Project root found: /Users/arvindsuresh/Documents/Github/Erdos-DL-June25-Math
Base input directory set to: /Users/arvindsuresh/Documents/Github/Erdos-DL-June25-Math/data/code_gen_outputs_cleaned
Base output directory set to: /Users/arvindsuresh/Documents/Github/Erdos-DL-June25-Math/data/code_gen_outputs_formatted/formatted
Available models: ['anthropic_claude-3-5-haiku-20241022', 'openai_gpt-4.1-mini', 'google_gemini-2.0-flash-thinking-exp', 'google_gemini-2.5-flash-lite-preview-06-17', 'google_gemini-2.5-flash']


In [84]:
import re

def get_code_lines_dict(
        problem_index: int, 
        model_name: str, 
        base_input_dir: Path = BASE_INPUT_DIR):
    """
    Returns a dict mapping line numbers (0-based) to the verbatim lines of code
    for the given problem index and model name.
    """
    import sys
    problem_dir = base_input_dir / str(problem_index)
    file_path = problem_dir / f"{model_name}.py"
    if not file_path.exists():
        print(f"[Error] File not found: {file_path}", file=sys.stderr)
        return None
    with open(file_path, "r", encoding="utf-8") as f:
        lines = f.readlines()
    return {i: line.rstrip("\n") for i, line in enumerate(lines)}

def format_comment(comment_line):
    """
    Accepts a comment string. Returns '\n' if not in the format '#: ... Ln'.
    If correct, returns '#: Ln' (ignoring everything between).
    """
    m = re.match(r"^#:(.*)L(\d+)\s*$", comment_line.strip())
    if m:
        return f"#: L{m.group(2)}"
    return "\n"

def remove_trailing_comment(code_line):
    """
    Removes trailing comment from a code line unless it is '# FINAL ANSWER'.
    """
    if "#" not in code_line:
        return code_line
    code, comment = code_line.split("#", 1)
    if "FINAL ANSWER" in comment:
        return code_line.rstrip()
    return code.rstrip()

def remove_redundant_comments(lines):
    """
    Removes any comment line that is immediately followed by another comment line.
    """
    result = []
    for i, line in enumerate(lines):
        if line.startswith("#:"):
            # If next line is also a comment, skip this one
            if i + 1 < len(lines) and lines[i + 1].startswith("#:"):
                continue
            # If next line begins with "answer", skip this one
            if i + 1 < len(lines) and lines[i + 1].lstrip().startswith("answer"):
                continue
        result.append(line)
    return result

def format_generated_code(code_lines_dict):
    """
    Cleans and formats generated code according to the specified rules.
    """
    lines = list(code_lines_dict.values())
    # Find the end of the signature/docstring
    sig_end = 0
    for i, line in enumerate(lines):
        if line.strip().endswith('"""'):
            sig_end = i
            break
    signature = lines[:sig_end + 1]
    body = lines[sig_end + 1:]

    # First pass: format comments and remove trailing comments
    processed = []
    for line in body:
        stripped = line.strip()
        if stripped.startswith("#"):
            processed.append(format_comment(stripped))
        elif stripped == "":
            processed.append("\n")
        else:
            processed.append(remove_trailing_comment(line))

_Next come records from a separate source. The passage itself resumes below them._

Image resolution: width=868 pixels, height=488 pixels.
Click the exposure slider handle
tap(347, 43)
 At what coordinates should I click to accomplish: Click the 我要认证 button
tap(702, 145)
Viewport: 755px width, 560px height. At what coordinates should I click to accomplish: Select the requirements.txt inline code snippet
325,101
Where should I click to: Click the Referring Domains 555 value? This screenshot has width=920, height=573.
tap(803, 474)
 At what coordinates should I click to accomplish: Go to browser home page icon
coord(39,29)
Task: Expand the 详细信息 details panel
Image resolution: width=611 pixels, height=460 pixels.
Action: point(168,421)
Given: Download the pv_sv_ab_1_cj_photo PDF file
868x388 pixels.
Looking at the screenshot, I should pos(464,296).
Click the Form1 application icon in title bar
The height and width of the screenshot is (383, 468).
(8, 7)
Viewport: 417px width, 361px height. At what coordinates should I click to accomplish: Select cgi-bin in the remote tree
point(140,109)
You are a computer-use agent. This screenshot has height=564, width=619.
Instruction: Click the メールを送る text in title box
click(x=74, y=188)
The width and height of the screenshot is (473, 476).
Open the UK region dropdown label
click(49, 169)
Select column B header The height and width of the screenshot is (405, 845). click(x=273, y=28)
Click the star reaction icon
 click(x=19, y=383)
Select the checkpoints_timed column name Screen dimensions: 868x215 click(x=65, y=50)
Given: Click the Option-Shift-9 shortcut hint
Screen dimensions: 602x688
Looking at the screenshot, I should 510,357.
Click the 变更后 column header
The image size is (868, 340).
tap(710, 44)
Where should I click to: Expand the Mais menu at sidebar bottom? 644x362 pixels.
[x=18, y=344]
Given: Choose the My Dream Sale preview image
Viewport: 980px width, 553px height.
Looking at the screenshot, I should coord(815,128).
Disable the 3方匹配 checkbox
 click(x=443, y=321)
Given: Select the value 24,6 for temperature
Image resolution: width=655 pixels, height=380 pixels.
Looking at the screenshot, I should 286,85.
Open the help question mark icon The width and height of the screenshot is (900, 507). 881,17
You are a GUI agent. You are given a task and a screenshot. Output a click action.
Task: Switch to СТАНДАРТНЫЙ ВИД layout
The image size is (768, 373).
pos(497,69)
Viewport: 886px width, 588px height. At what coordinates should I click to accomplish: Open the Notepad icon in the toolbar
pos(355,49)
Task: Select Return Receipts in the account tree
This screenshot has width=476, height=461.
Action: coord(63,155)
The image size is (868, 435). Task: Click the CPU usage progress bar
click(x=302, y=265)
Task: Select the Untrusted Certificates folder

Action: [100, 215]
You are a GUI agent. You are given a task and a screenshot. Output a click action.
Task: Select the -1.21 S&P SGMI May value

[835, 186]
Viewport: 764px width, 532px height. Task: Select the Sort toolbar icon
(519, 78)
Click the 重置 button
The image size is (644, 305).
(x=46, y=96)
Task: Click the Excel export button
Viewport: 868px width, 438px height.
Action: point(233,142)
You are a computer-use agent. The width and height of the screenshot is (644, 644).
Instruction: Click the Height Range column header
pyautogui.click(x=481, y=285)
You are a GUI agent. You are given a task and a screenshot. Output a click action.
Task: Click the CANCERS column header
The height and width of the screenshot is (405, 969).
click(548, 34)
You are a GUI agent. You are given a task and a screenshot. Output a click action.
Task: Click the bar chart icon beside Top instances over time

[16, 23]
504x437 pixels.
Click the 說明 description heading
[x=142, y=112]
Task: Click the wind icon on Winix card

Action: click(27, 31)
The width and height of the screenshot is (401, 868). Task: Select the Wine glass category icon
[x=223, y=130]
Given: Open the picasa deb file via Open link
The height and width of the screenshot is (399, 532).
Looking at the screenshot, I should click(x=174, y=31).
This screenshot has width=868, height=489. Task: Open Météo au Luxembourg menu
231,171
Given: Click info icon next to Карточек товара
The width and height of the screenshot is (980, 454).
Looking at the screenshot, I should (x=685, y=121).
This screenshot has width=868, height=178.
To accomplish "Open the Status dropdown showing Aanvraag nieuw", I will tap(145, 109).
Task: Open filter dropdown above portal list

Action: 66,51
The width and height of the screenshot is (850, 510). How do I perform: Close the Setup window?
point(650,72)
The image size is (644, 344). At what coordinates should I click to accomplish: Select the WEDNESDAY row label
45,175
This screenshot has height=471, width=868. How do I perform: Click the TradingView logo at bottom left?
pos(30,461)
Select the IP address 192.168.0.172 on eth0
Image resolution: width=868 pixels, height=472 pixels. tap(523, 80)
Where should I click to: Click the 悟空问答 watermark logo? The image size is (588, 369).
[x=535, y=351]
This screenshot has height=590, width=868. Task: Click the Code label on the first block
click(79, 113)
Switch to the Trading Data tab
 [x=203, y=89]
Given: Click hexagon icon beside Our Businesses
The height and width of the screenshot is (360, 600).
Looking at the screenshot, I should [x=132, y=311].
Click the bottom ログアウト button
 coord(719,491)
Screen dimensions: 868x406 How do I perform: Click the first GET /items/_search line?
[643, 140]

    # Second pass: remove all line breaks, keep only comments or code
    processed = [l for l in processed if l.strip() != ""]

    # Third pass: remove redundant comments
    processed = remove_redundant_comments(processed)

    # Assemble final code: signature, then body with correct indentation and blank lines before comments
    final_lines = signature.copy()
    indent = "    "
    for line in processed:
        if line.startswith("#:"):
            final_lines.append("")  # blank line before comment
            final_lines.append(f"{indent}{line}")
        elif line.lstrip().startswith("answer"):
            final_lines.append("")  # blank line before answer
            final_lines.append(f"{line}")
        else:
            final_lines.append(f"{indent}{line.strip()}")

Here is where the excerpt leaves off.